▶ [Instructions for the task] Reproduce without any change everything in the entries from the line containing "Given: Click the 新建 plus icon in sidebar" down to the line containing "Looking at the screenshot, I should (1325, 368).", both of those lines included.

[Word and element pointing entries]

--

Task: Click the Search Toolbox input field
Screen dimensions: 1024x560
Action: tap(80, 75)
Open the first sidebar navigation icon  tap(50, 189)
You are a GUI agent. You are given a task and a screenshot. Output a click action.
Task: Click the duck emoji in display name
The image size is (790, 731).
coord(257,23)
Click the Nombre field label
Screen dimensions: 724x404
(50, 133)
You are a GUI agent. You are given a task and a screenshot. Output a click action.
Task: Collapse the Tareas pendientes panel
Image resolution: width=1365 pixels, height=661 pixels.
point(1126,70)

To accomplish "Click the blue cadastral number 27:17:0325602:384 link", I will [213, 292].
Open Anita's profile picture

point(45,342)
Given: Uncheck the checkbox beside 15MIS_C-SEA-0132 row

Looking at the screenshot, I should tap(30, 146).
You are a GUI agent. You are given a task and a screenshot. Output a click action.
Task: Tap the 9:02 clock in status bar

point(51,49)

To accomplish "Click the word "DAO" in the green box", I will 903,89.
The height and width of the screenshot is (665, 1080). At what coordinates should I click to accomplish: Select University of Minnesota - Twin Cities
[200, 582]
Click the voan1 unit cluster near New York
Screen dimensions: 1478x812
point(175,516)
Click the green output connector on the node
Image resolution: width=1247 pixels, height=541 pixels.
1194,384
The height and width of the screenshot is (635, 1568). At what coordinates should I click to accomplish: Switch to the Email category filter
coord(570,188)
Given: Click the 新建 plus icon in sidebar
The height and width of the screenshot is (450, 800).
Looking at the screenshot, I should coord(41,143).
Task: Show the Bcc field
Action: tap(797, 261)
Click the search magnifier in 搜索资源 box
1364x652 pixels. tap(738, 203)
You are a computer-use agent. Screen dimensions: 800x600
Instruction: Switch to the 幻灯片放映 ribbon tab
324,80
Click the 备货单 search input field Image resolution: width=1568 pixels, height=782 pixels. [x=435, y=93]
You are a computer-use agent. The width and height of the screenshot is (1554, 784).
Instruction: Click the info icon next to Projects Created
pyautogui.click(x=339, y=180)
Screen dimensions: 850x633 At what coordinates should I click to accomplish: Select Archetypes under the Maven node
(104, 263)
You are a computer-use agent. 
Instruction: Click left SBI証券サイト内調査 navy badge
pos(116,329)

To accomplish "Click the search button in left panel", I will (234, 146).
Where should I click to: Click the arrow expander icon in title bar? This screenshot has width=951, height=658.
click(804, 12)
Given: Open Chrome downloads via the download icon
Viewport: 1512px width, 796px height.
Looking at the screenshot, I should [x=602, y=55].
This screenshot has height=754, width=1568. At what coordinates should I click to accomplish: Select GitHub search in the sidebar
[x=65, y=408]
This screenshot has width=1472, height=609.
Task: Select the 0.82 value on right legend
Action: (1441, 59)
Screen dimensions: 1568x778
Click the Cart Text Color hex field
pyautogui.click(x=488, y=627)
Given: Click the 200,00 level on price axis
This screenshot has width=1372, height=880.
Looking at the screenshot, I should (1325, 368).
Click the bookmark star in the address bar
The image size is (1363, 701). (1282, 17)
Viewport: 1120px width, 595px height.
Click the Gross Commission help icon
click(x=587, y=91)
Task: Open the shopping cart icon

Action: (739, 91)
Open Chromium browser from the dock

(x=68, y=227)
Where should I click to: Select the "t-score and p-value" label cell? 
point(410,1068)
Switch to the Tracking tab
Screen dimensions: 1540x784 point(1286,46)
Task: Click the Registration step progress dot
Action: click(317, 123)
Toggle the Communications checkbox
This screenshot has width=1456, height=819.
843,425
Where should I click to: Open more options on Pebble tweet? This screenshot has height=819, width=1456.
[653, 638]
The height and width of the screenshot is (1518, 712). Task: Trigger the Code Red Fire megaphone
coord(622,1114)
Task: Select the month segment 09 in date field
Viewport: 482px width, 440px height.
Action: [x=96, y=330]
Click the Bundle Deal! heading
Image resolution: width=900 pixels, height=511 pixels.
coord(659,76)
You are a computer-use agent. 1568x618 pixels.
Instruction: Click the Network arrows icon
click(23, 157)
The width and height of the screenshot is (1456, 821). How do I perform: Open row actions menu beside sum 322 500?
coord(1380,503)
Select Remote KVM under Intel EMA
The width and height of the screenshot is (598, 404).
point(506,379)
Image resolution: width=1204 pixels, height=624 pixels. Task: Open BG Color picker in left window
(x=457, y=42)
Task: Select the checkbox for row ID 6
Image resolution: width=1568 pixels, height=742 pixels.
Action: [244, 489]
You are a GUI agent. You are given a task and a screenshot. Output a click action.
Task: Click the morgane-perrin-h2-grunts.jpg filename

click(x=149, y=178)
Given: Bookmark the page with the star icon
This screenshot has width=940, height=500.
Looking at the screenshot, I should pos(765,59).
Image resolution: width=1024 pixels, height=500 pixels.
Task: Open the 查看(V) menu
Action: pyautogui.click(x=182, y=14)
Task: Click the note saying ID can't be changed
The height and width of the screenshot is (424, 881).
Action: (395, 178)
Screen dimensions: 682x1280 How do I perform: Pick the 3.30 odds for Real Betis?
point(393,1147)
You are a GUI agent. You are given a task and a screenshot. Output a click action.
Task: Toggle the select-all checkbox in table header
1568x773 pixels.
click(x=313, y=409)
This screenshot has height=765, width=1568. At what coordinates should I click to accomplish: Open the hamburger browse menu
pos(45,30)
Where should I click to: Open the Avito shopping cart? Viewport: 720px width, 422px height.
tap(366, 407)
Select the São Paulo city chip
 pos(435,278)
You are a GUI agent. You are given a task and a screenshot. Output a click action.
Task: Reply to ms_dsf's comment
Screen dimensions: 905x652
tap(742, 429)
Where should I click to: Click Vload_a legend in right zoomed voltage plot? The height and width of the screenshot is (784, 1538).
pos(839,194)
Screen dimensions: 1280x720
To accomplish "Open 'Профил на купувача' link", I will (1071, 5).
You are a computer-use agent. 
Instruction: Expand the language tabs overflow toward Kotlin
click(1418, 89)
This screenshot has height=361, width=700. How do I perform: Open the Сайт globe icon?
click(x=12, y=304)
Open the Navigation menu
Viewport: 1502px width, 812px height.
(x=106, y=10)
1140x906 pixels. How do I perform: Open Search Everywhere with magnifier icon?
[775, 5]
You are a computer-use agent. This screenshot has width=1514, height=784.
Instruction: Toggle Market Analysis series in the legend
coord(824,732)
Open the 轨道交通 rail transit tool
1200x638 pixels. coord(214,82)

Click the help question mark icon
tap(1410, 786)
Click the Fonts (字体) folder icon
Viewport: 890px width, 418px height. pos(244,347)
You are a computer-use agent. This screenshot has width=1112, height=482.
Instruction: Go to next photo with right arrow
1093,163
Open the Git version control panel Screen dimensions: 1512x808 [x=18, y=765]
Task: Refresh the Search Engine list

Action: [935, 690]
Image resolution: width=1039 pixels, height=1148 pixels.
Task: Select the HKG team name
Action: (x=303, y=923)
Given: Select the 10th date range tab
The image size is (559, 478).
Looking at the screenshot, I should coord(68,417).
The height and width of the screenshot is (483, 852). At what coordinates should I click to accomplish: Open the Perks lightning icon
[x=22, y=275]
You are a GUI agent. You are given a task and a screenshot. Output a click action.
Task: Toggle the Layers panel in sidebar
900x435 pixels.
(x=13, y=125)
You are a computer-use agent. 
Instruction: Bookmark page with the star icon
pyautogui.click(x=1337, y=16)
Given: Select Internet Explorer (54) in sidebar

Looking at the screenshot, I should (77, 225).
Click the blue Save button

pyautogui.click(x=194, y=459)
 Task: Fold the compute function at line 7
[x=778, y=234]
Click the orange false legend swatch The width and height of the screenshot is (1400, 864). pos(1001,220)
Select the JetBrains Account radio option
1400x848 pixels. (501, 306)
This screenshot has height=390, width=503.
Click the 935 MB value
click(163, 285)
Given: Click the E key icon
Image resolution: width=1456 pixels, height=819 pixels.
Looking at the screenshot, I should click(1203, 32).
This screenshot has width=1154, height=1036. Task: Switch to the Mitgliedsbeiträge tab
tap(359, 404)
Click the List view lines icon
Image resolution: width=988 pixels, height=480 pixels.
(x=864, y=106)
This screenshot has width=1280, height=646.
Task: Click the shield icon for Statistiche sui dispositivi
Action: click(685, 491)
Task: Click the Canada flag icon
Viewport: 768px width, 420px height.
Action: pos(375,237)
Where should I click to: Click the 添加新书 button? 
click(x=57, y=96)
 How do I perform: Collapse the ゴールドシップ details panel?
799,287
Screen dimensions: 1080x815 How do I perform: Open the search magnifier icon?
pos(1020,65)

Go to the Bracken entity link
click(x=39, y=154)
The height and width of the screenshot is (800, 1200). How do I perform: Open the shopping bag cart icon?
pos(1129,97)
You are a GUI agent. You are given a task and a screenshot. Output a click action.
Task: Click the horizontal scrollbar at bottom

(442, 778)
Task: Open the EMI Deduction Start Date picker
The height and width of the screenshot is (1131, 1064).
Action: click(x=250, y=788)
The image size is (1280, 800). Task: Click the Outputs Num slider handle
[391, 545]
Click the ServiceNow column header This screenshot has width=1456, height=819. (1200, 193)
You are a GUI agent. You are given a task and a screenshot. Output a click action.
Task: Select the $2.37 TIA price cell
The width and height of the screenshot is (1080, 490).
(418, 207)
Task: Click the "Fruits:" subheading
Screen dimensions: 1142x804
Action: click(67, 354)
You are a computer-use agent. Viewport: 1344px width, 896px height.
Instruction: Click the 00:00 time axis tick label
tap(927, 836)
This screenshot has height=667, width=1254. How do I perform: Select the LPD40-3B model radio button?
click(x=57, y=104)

--

▶ [Output of the exercise]
Given: Click the 新建 plus icon in sidebar
The height and width of the screenshot is (450, 800).
Looking at the screenshot, I should coord(41,143).
Task: Show the Bcc field
Action: tap(797, 261)
Click the search magnifier in 搜索资源 box
1364x652 pixels. tap(738, 203)
You are a computer-use agent. Screen dimensions: 800x600
Instruction: Switch to the 幻灯片放映 ribbon tab
324,80
Click the 备货单 search input field Image resolution: width=1568 pixels, height=782 pixels. [x=435, y=93]
You are a computer-use agent. The width and height of the screenshot is (1554, 784).
Instruction: Click the info icon next to Projects Created
pyautogui.click(x=339, y=180)
Screen dimensions: 850x633 At what coordinates should I click to accomplish: Select Archetypes under the Maven node
(104, 263)
You are a computer-use agent. 
Instruction: Click left SBI証券サイト内調査 navy badge
pos(116,329)

To accomplish "Click the search button in left panel", I will (234, 146).
Where should I click to: Click the arrow expander icon in title bar? This screenshot has width=951, height=658.
click(804, 12)
Given: Open Chrome downloads via the download icon
Viewport: 1512px width, 796px height.
Looking at the screenshot, I should [x=602, y=55].
This screenshot has height=754, width=1568. At what coordinates should I click to accomplish: Select GitHub search in the sidebar
[x=65, y=408]
This screenshot has width=1472, height=609.
Task: Select the 0.82 value on right legend
Action: (1441, 59)
Screen dimensions: 1568x778
Click the Cart Text Color hex field
pyautogui.click(x=488, y=627)
Given: Click the 200,00 level on price axis
This screenshot has width=1372, height=880.
Looking at the screenshot, I should (1325, 368).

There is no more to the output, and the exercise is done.